Die Feststellungen zur Person des BF und seiner Staatsangehörigkeit ergeben sich aus seinen Angaben und dem Reisepass. Weder der BF noch in seiner Beschwerde wurde vorgebracht, dass er einen Antrag auf internationalen Schutz in Österreich gestellt hat, auch gab er nicht an, dass er in Griechenland einen dementsprechenden Antrag gestellt hat. Auch erscheint kein EURODAC – Treffer auf, welcher einen Hinweis liefern würde, dass der BF einen Antrag auf internationalen Schutz in Europa gestellt hätte, sodass das Gericht insgesamt davon ausgeht, dass der BF keinen entsprechenden Antrag gestellt hat.

Die Feststellungen der Einreise ergeben sich aus seinen Angaben und dem Eintrag in seinem Reisepass. Das griechische Visum ergibt sich aus seinem Eintrag im Reisepass. Der BF reiste auch öfters nach Indien, wie es aus seinem Reispasseintragungen ersichtlich ist.

Die Feststellung der Unbescholtenheit ergibt sich aus dem Strafregisterauszug.

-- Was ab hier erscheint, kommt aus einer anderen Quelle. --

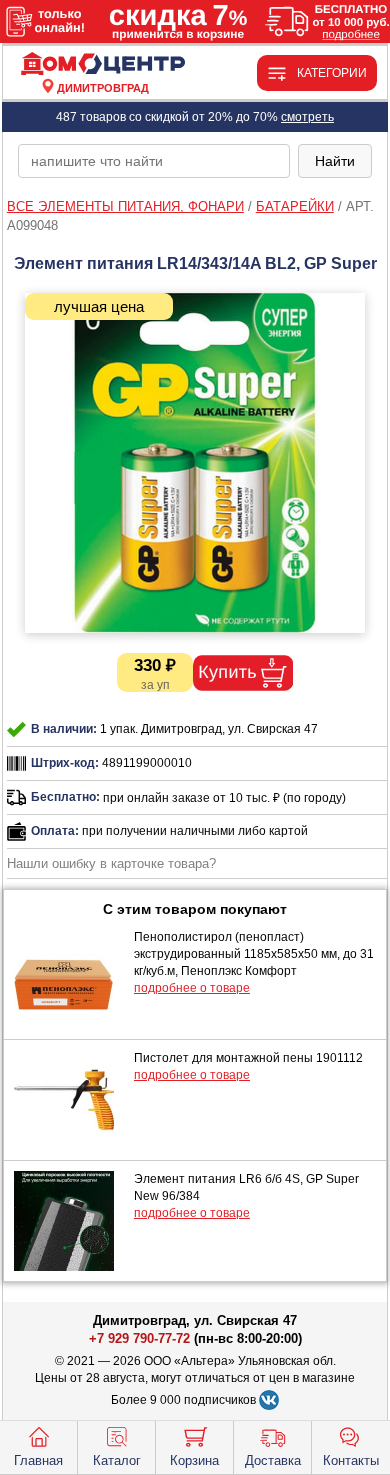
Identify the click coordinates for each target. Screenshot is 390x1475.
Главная (38, 1460)
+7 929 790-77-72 (139, 1338)
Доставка (273, 1460)
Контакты (351, 1460)
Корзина (194, 1460)
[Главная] (103, 64)
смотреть (307, 117)
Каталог (117, 1460)
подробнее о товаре (192, 988)
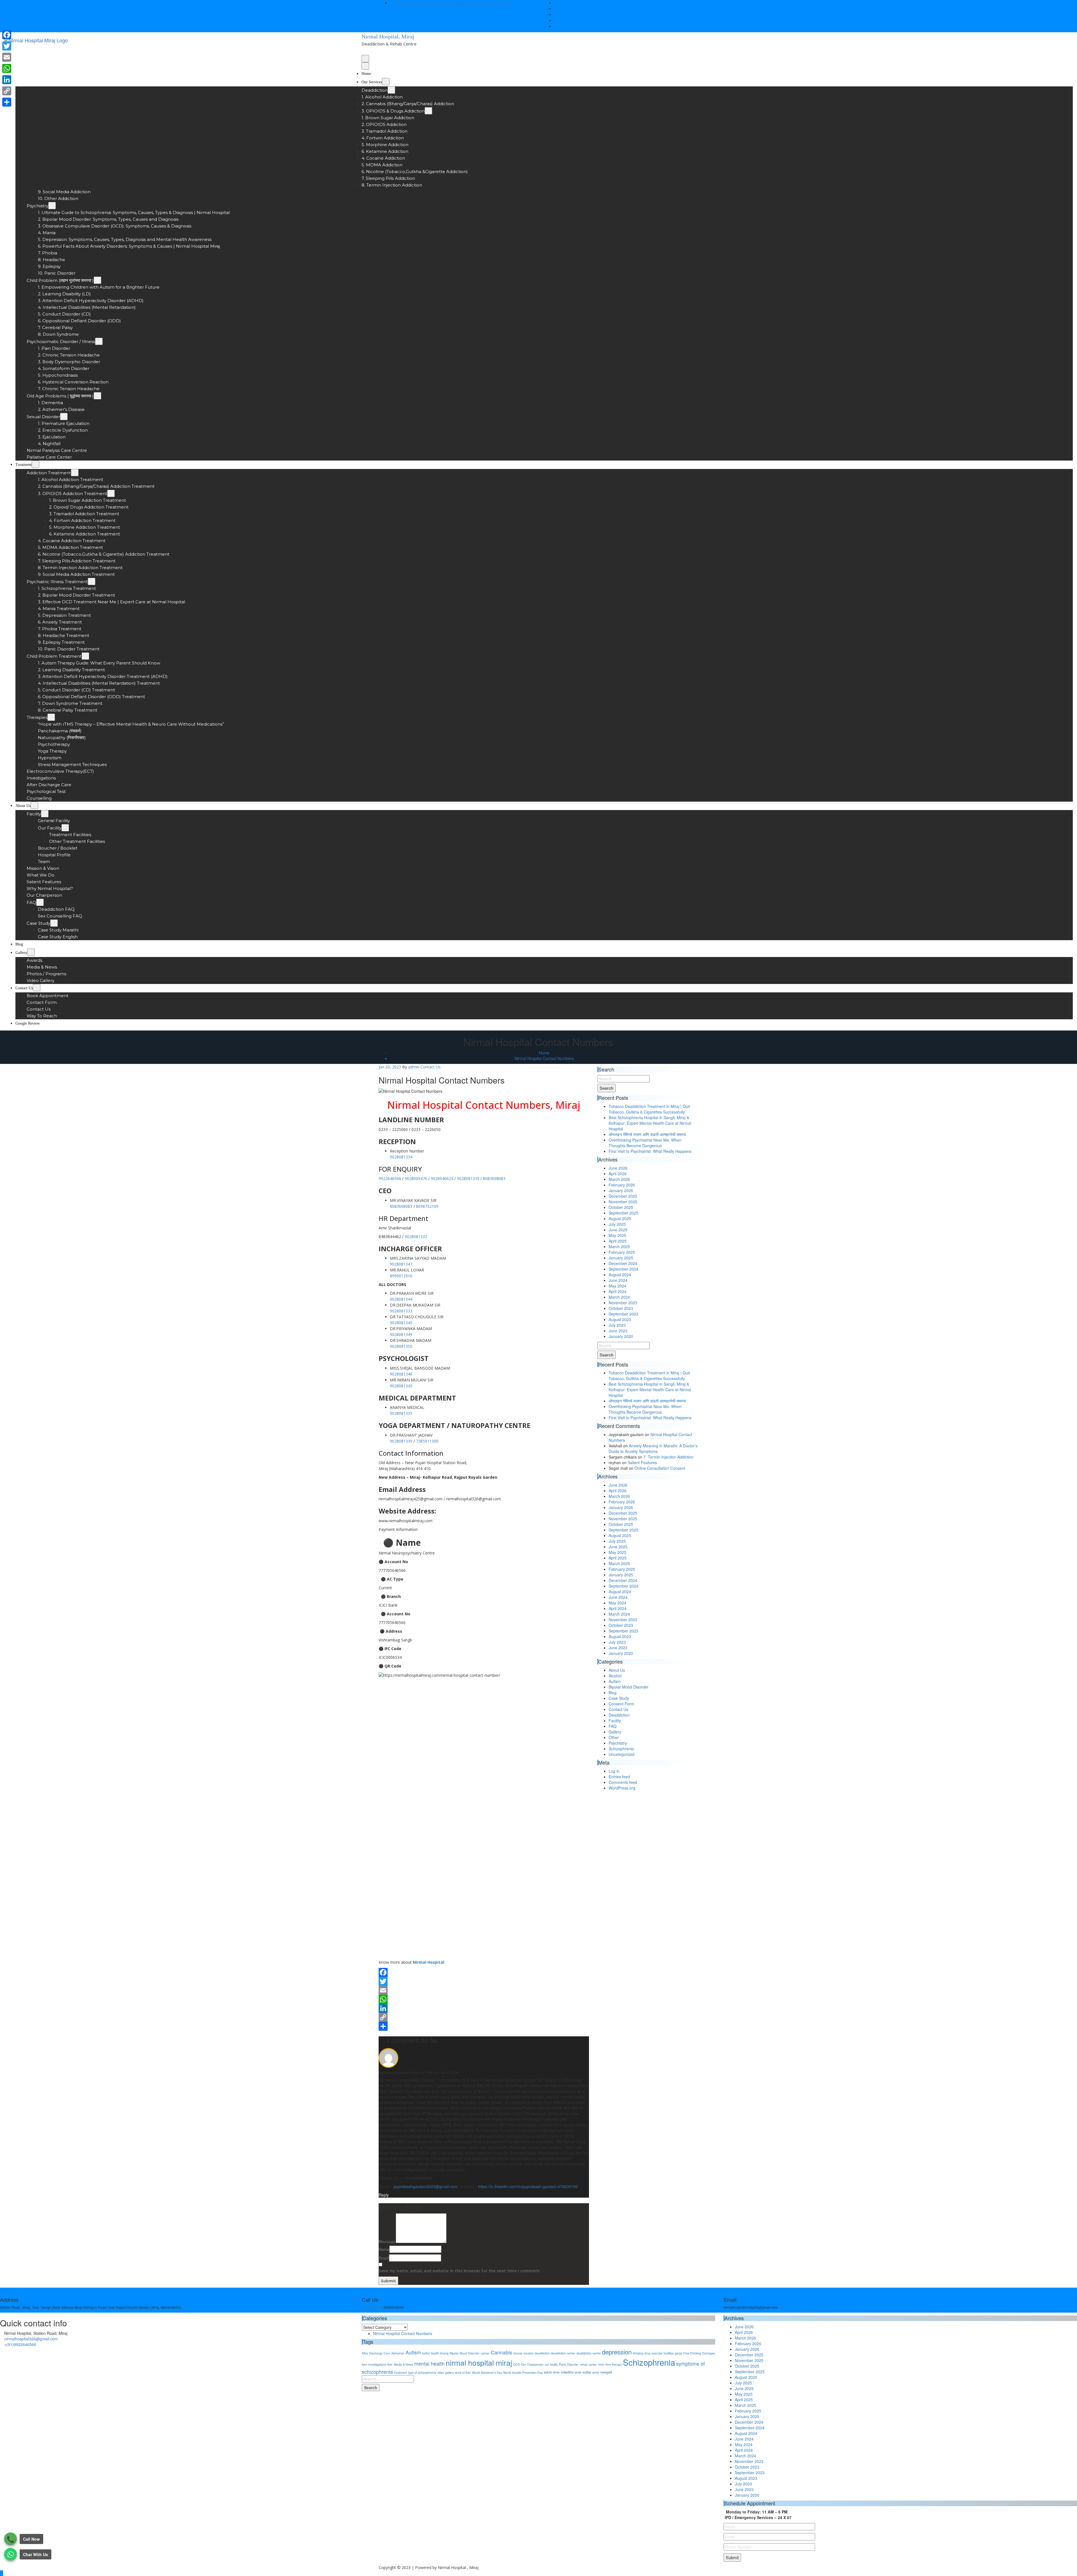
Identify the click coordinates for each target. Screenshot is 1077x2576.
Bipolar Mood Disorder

Dass der BF in Österreich gemeldet war und einer Beschäftigung nachging, ergibt sich aus seinen Angaben, den Sozialversicherungsauszug, dem ZMR und dem Auszug aus dem FirmenABC.At.

Die familiären Verhältnisse ergeben sich aus den glaubhaften Angaben des BF in seiner Einvernahme vor dem BFA.

Dass der BF gesund ist beruht auf dem Umstand, dass Gegenteiliges nicht vorgebracht wurde und selbst angab gesund zu sein.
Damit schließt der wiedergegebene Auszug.